Egal ob bei Klamotten oder Schuhen: Wichtig ist der Unterschied zwischen billigen und preiswerten Modellen (ja, hier gibt es tatsächlich Unterschiede) sowie echten Schnäppchen. "Nicht der Preis bestimmt die Qualität, sondern die Machart", sagt Nina Garcia. Ganz richtig, schließlich können auch sündhaft teure Klamotten billig wirken. Also Finger weg von schlecht verarbeiteter oder synthetisch wirkender Kleidung! Preiswerte Kleidung ist jedoch kostengünstig, aber gut verarbeitet – hier also gern zugreifen. Genau wie bei echten Schnäppchen: welche Frau freut sich nicht, wenn Sie beim Shoppingbummel ein qualitativ hochwertiges und eigentlich teures Kleidungsstück zu einem unschlagbaren Preis ergattert. Daumen hoch!

Ninas Tipps für einen überlegten (!) Shoppingbummel: "Kaufen Sie nichts, was sich nicht mit mindestens drei Teilen aus Ihrem Schrank kombinieren lässt. Eine kluge Frau sorgt immer für Optionen!"

Der Weg zum perfekten Stil: Was will ich?

Der dritte Schritt auf dem Weg zum perfekten Stil ist wahrscheinlich der, bei dem wirklich jede Frau auf Knopfdruck eine mindestens dreiseitige Liste erstellen könnte – mit glänzenden Augen versteht sich. Da sich das aber nicht unbedingt mit dem Geldbeutel verträgt, ist hier Beherrschung angesagt.

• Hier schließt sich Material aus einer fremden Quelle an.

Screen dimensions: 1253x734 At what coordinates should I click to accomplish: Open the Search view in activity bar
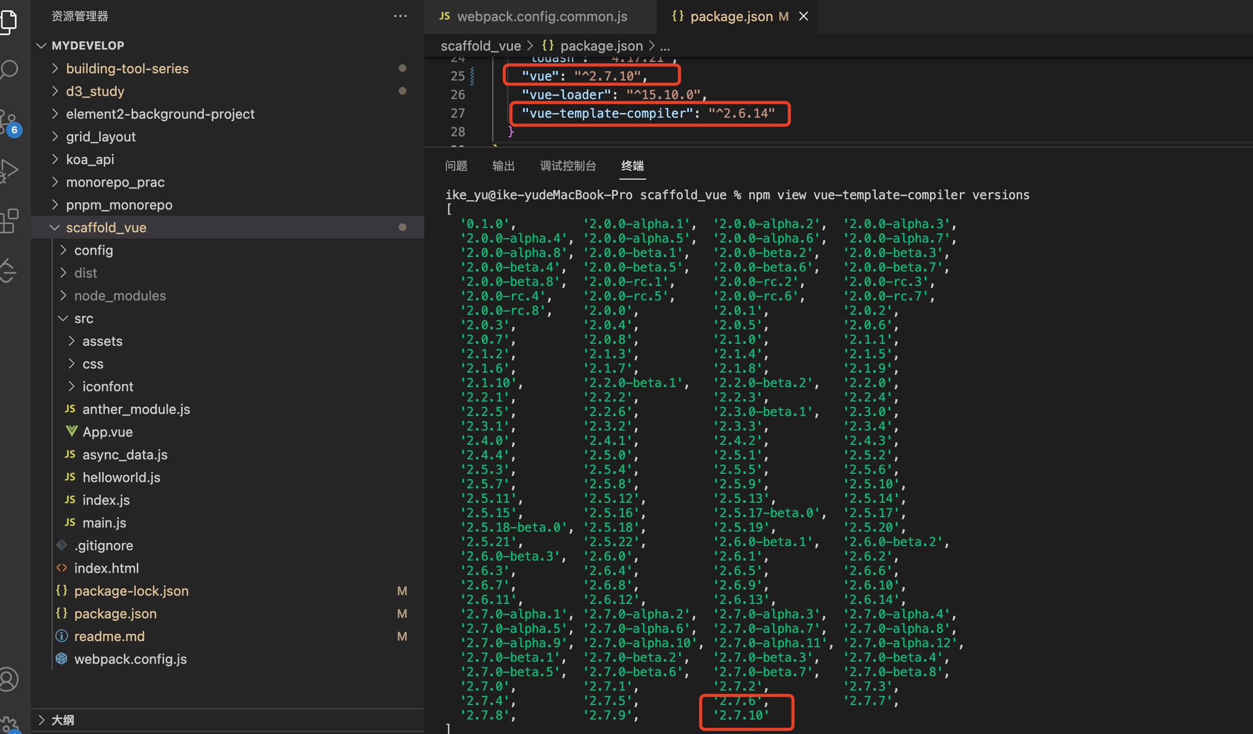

Weil sich in diesem Kapitel nun mal keine allgemeinen, auf jede Frau zutreffenden Ratschläge erteilen lassen (sonst sähe schließlich jede gleich aus), rät Nina Garcia "mit Köpfchen einzukaufen". Während es sich bei echten Klassikern durchaus lohnt, auch mal etwas tiefer in die Tasche zu greifen, ist bei aktuellen Trendteilen eher eine preiswertere Kategorie zu empfehlen. Weil Trends sich ständig ändern, müssen Sie kein Vermögen dafür ausgeben – "schon gar nicht in Zeiten, in denen Stardesigner immer häufiger Kollektionen für Massenhersteller entwerfen", findet die Mode-Expertin. Rufen Sie sich hier den Unterschied zwischen billig und preiswert ins Gedächtnis und achten Sie auf Qualität. Kunstfasern atmen zum Beispiel nicht und nehmen schnell Gerüche an, während (Baum-)Wolle preiswert, pflegeleicht und langlebig ist. In Kombination mit günstigen und verschiedenfarbigen T Shirts, Tanktops, Strumpfhosen und Accessoires kann frau teurere Basics tagtäglich in neuem Glanz erstrahlen lassen.

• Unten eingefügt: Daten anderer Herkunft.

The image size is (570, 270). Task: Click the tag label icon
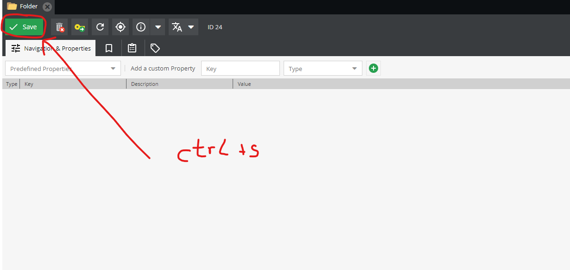[x=155, y=48]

Ninas Tipp für kreative Outfits: Erinnern Sie sich an den Ausbesserungsstapel, den Sie beim Schrankausmisten zur Seite gelegt haben? Aus alten Hosen, Röcken oder Kleidern lassen sich mit ein paar einfachen Kniffen neue Traumteile zaubern. Kürzen oder verlängern Sie den Saum, bringen Sie neue Knöpfe, Nieten oder Spitzendetails an oder fassen Sie die Naht an der Taille ein. "Schlummert nicht in jeder von uns eine Designerin?" Versuchen Sie es doch einfach mal: "Der Teufel steckt im Detail!"